The carriages themselves, rather than the brawls and disputes, more likely caught the attention of the city, both among its elite and non-elite inhabitants. The owners of carriages intentionally rode out in the streets (andare a spasso), specifically to be seen by a citywide audience in order to show off their refined taste and magnificence. Certain areas were considered the best places to perform the “theater” of the carriage, namely Piazza Navona and the via del Corso, the wide street that ran from Piazza del Popolo to Piazza Venezia. Ritual occasions, such as Carnival and the papal possesso, were also times to show off in a carriage. So although elite Romans intentionally performed in their carriages, and part of this performance included deliberate assaults on the honor of rivals, the resulting street battles were something the populace at large sought to stay clear of, best to watch from the safety of their homes.
Kristen and Cathleen: Finally, any particularly juicy carriage stories that you weren’t able to fit into your article but want to share?

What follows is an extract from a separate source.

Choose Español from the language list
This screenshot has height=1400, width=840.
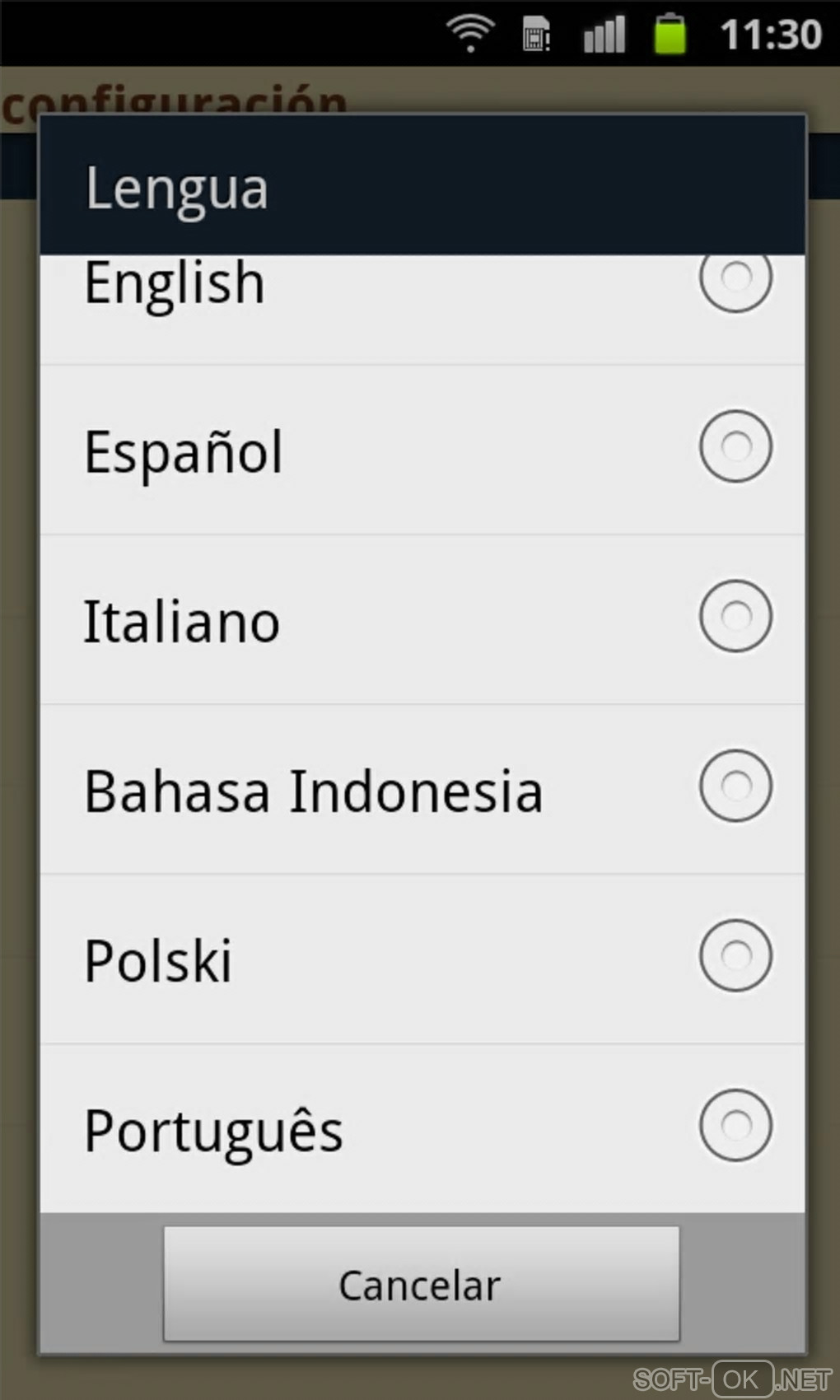[184, 451]
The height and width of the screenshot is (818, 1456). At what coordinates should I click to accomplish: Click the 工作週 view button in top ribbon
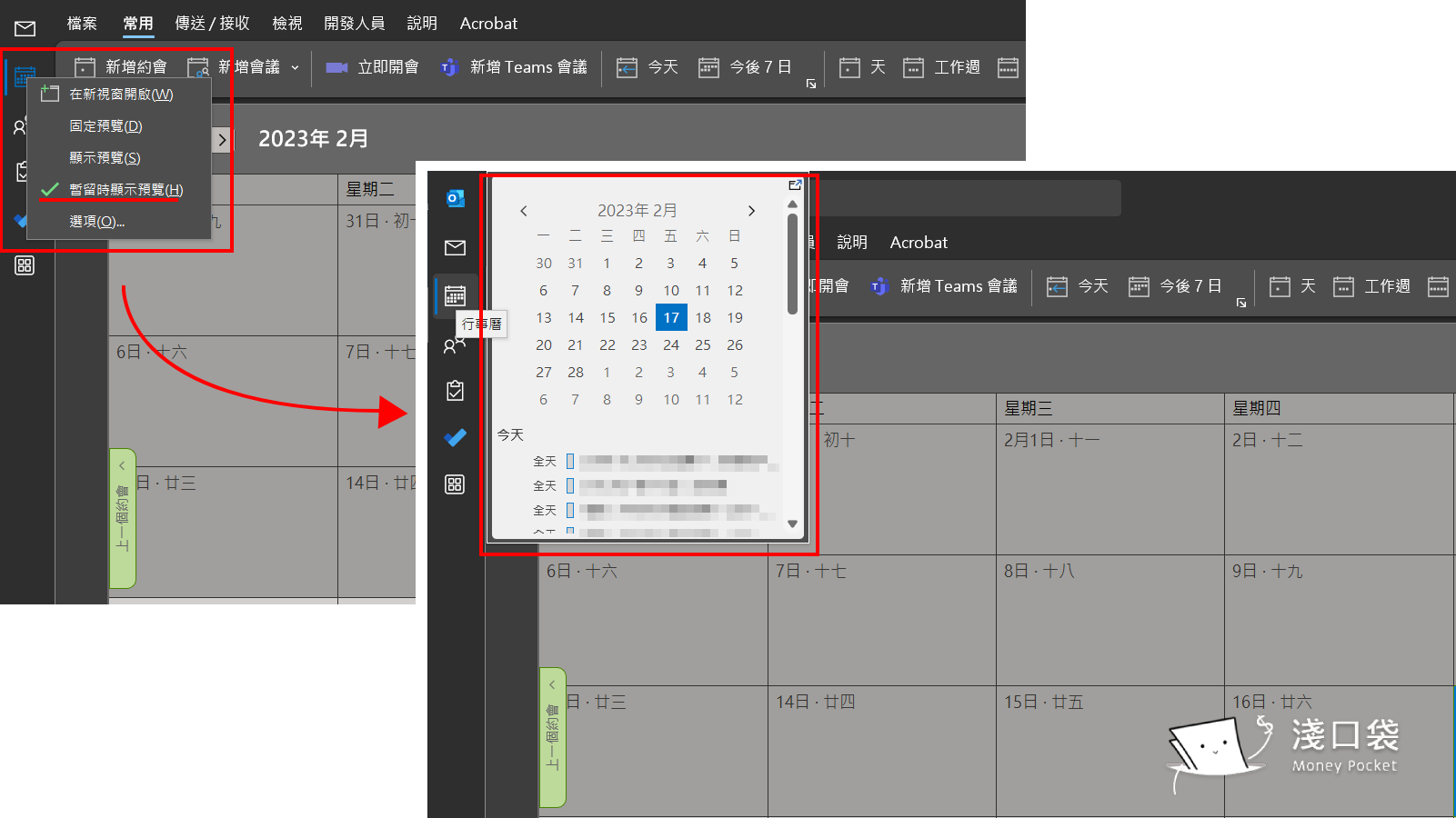941,67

John: I can think of a few but one of the most salacious events involving carriages in Rome took place on the first night of Carnival in 1637. On Saturday, February 14, papal constables stopped a rented carriage on the wide via del Corso that contained the courtesan, Checca Buffone, and a servant of the ambassador of the Holy Roman Empire. Both were masked, along with several other unnamed men in the carriage. Papal decrees forbade courtesans and prostitutes from riding in carriages throughout the city. These decrees were difficult to enforce; however, during Carnival season and other festive moments in the year papal police made concerted efforts to repress the activity. It is clear that the bargello wanted to make an example of Checca; she was jailed as punishment for her transgression. Fearing the dishonor that would result from such a public action, the Imperial ambassador and the Cardinal Protector of Germany (Maurice of Savoy) issued petitions to the Governor of Rome, Giovanni Battista Spada, to save Checca. In reality the ambassador and the Cardinal of Savoy were more interested in preserving the reputation of the Holy Roman Empire in Rome. This can be seen by the Governor’s response, which also reveals how carriages had become an extension of diplomatic reputation. Spada told the ambassador and his allies that Checca’s punishment would continue as scheduled “since the woman did not go under the ambassador’s name, nor was she in his carriage.” Yet, the matter did not stop there. Several days later, on Giovedi Grasso (Fat Thursday) armed pages and grooms of the Savoyard cardinal attacked the carriage of Sebastiano Antinori, a gentleman in the service of the cardinal-nephew Antonio Barberni, as he made his way to watch the famous horse races that took place on the Corso. Savoy evidently blamed the Francophile Barberini for the action against Checca and the subsequent tarnishing of the Empire’s reputation.
Kristen and Cathleen: Thank you so much for answering our questions. We look forward to reading your work in the future!